### Work task
Can you put the lines into a JSON list of strings, one string per line, beginning at the line that has "has height=564, width=830." and going through the end of the records? Leave out blank lines and any pictures.

====== Dataset records

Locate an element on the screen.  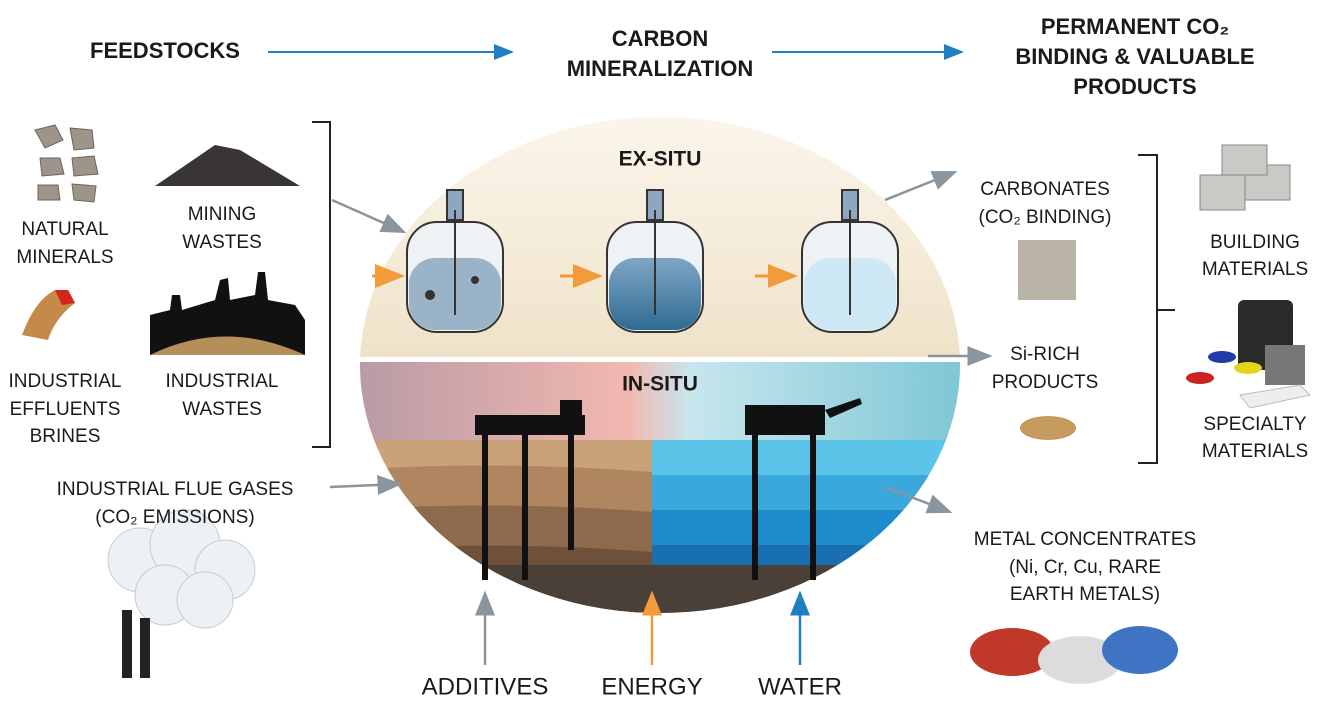
mining-pile-icon is located at coordinates (228, 166).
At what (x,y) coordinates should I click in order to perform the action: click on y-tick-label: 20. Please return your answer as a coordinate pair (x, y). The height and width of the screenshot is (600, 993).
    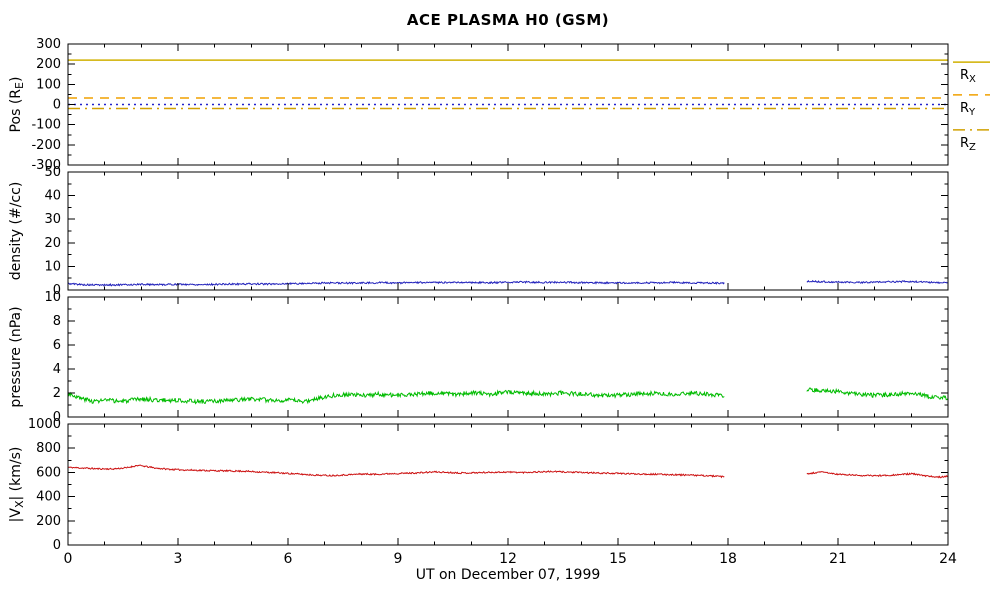
    Looking at the image, I should click on (52, 244).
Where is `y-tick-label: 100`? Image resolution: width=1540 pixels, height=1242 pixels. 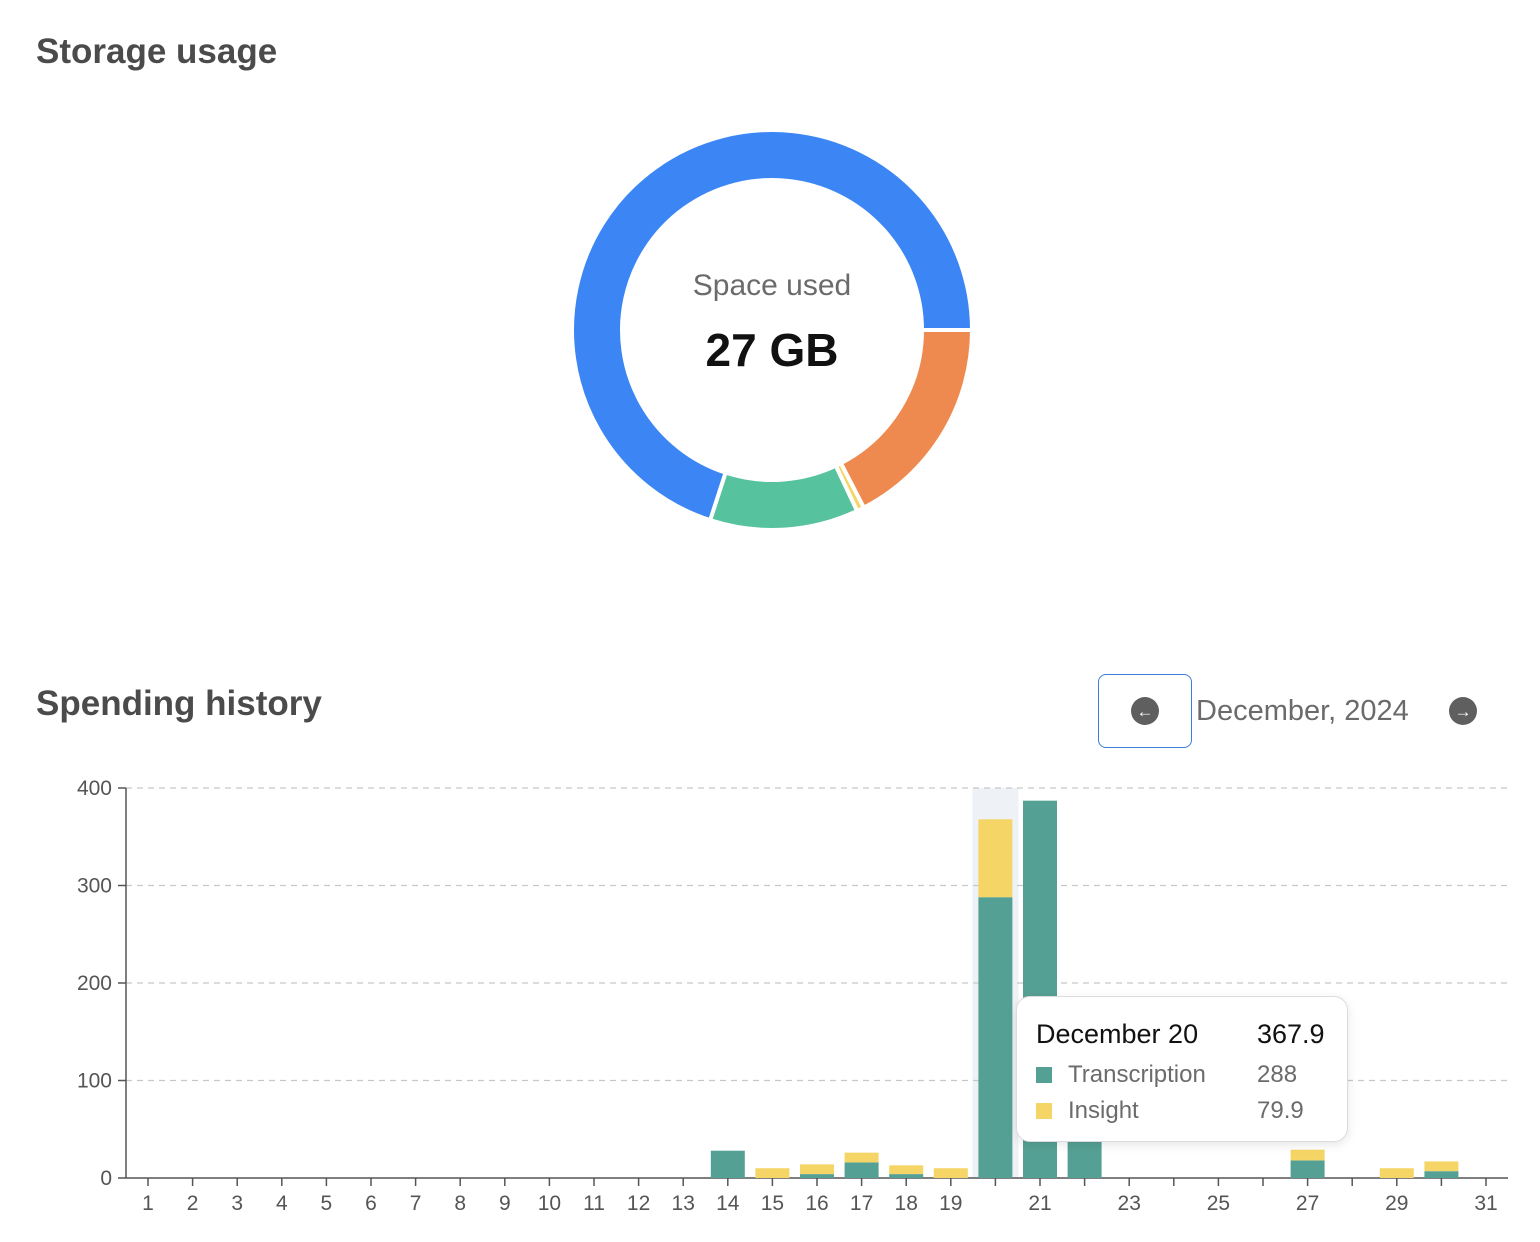 y-tick-label: 100 is located at coordinates (94, 1082).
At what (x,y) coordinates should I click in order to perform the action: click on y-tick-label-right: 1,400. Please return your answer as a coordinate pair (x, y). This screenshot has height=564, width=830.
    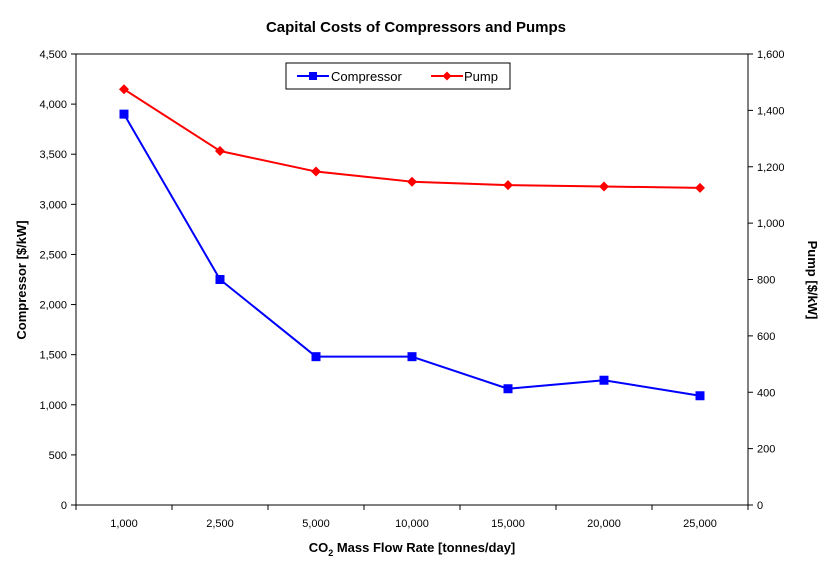
    Looking at the image, I should click on (771, 111).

============

### Reply to the task
[
  "At what (x,y) coordinates should I click in order to perform the action: click on y-tick-label-right: 1,400. Please return your answer as a coordinate pair (x, y). This screenshot has height=564, width=830.",
  "    Looking at the image, I should click on (771, 111)."
]